A circle has center G, and points M and N lie on the circle. Line segments MH and NH are...

1. TRANSLATE the problem information

• Given information:
  • Circle with center G, \(\mathrm{radius = 168\text{ mm}}\)
  • Points M and N on the circle
  • MH and NH are tangents to the circle
  • Perimeter of quadrilateral GMHN = 3,856 mm
  • Need to find distance GH

2. INFER key geometric relationships

• Since M and N are on the circle: \(\mathrm{GM = GN = 168\text{ mm}}\) (both radii)
• Since MH and NH are tangents from the same external point H: \(\mathrm{MH = NH}\) (equal tangent property)
• Let x represent the length of each tangent segment

3. SIMPLIFY using the perimeter condition

• \(\mathrm{Perimeter = GM + MH + NH + GN}\)
• \(\mathrm{168 + x + x + 168 = 3,856}\)
• \(\mathrm{336 + 2x = 3,856}\)
• \(\mathrm{2x = 3,520}\)
• \(\mathrm{x = 1,760\text{ mm}}\)
• So \(\mathrm{MH = NH = 1,760\text{ mm}}\)

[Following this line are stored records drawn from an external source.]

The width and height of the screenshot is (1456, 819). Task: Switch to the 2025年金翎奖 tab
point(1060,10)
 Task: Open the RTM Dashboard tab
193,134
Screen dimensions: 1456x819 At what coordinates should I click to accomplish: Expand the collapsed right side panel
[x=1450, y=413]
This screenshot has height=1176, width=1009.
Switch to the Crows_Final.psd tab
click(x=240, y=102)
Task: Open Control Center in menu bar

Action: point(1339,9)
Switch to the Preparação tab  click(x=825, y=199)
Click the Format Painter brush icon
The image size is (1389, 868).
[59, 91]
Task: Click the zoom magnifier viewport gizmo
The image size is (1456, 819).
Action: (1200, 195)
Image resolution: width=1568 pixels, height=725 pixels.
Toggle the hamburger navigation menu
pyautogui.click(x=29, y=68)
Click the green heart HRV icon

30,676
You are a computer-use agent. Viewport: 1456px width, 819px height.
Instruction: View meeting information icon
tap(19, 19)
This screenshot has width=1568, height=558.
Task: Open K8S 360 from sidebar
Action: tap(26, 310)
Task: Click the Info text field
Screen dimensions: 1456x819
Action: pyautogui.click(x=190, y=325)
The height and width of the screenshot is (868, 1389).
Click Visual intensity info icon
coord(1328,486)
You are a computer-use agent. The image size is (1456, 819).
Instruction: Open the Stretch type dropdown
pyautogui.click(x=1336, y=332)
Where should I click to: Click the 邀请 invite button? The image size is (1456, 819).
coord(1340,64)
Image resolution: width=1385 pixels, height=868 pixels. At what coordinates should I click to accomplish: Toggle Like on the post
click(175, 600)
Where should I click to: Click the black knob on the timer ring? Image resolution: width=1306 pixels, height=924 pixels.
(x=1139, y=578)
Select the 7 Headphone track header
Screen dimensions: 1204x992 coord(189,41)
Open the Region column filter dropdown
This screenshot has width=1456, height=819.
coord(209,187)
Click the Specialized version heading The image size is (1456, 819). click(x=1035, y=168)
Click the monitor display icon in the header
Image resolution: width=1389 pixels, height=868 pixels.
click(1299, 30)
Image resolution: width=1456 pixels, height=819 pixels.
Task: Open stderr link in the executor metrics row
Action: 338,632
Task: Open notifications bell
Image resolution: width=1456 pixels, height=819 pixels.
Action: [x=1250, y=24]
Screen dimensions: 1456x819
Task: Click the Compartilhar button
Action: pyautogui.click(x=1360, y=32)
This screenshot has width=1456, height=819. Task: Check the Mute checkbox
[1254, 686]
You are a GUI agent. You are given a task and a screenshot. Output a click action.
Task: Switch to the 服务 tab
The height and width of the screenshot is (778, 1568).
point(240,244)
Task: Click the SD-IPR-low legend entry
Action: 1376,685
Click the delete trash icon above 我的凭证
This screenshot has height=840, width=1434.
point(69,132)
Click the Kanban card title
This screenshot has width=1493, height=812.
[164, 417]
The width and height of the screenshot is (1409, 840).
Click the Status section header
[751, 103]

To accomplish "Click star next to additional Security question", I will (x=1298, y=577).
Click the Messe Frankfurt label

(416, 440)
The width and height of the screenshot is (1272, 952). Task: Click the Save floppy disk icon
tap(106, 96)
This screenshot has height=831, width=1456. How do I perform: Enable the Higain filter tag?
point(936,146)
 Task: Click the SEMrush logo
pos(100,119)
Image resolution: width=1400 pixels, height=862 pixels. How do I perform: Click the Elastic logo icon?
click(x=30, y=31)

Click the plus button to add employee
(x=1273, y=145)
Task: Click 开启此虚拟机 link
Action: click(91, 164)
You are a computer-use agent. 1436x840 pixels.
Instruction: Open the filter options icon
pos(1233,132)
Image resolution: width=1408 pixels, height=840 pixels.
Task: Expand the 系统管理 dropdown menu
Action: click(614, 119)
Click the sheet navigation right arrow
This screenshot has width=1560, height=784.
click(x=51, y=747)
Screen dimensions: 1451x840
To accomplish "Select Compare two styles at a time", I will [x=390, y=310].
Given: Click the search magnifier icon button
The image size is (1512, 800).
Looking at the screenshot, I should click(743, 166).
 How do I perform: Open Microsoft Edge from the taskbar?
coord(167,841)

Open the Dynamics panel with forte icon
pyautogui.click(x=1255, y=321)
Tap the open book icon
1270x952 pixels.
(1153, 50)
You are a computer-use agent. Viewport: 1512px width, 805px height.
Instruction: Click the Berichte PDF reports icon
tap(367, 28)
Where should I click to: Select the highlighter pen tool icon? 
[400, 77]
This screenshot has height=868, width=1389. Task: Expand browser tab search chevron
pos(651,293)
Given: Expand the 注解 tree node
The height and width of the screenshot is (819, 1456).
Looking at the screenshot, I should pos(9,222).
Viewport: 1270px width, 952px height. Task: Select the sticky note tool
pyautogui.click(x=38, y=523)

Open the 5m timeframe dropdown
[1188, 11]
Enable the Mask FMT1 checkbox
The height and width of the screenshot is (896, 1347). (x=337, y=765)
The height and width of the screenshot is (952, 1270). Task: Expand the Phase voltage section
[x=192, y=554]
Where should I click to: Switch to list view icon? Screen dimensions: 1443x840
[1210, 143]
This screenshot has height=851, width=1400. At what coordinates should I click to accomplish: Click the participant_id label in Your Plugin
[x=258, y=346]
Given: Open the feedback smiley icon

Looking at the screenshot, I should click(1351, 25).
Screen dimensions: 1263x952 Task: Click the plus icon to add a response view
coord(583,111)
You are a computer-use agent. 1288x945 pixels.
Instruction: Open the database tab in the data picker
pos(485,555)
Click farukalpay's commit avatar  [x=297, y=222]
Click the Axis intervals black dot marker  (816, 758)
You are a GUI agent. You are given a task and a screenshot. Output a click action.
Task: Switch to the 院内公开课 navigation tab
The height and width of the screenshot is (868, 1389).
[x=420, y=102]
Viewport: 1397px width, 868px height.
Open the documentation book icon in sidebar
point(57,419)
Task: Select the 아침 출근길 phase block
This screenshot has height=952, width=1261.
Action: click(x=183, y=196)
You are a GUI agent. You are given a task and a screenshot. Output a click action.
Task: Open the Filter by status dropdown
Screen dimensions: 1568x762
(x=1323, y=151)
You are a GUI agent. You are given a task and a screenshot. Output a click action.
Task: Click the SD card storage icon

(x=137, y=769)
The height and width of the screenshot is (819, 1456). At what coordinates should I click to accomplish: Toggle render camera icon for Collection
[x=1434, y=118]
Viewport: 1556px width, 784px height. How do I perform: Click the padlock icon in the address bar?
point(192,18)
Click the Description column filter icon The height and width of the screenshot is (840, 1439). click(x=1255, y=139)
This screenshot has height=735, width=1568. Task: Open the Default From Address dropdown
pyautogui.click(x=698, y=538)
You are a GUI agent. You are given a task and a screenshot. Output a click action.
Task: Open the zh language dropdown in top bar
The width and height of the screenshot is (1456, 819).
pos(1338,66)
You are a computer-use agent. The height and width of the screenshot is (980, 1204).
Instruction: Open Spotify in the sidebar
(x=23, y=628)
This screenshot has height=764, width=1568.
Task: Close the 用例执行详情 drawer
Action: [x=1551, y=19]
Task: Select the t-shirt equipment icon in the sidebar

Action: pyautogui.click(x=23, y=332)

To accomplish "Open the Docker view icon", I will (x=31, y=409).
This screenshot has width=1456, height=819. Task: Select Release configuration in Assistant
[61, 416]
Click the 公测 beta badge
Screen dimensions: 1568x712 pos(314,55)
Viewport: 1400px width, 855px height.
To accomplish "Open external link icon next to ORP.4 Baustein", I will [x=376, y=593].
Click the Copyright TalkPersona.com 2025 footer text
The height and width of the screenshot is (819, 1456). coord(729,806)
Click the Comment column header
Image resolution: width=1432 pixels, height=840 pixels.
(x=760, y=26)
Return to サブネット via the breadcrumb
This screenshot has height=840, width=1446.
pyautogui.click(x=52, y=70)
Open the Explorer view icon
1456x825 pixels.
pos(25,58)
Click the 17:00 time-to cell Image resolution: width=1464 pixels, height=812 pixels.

4. INFER the right triangle setup

• Since MH is tangent at M, it's perpendicular to radius GM
• This creates right triangle GMH with:
  • \(\mathrm{GM = 168\text{ mm}}\) (one leg)
  • \(\mathrm{MH = 1,760\text{ mm}}\) (other leg)
  • GH = hypotenuse (what we want)

5. SIMPLIFY using Pythagorean theorem

• \(\mathrm{GM^2 + MH^2 = GH^2}\)
• \(\mathrm{168^2 + 1,760^2 = GH^2}\)
• \(\mathrm{28,224 + 3,097,600 = GH^2}\) (use calculator for \(\mathrm{1,760^2}\))
• \(\mathrm{3,125,824 = GH^2}\)
• \(\mathrm{GH = \sqrt{3,125,824} = 1,768\text{ mm}}\) (use calculator)

Answer: D. 1,768

Why Students Usually Falter on This Problem

Most Common Error Path:

Weak INFER skill: Students recognize that GM and GN are radii but fail to connect that tangent segments from an external point have equal length. Without this insight, they can't set up the perimeter equation properly. This leads to confusion and guessing.

Second Most Common Error:

Incomplete solution process: Students correctly find that the tangent segments are 1,760 mm each but then incorrectly assume this is the answer to the question. They don't recognize that they need to use the Pythagorean theorem to find the distance GH. This may lead them to select Choice C (1,760).

The Bottom Line:

This problem requires connecting multiple geometric properties in sequence - equal radii, equal tangents, perpendicular relationships, and the Pythagorean theorem. Students who rush or don't systematically work through each relationship often get derailed partway through.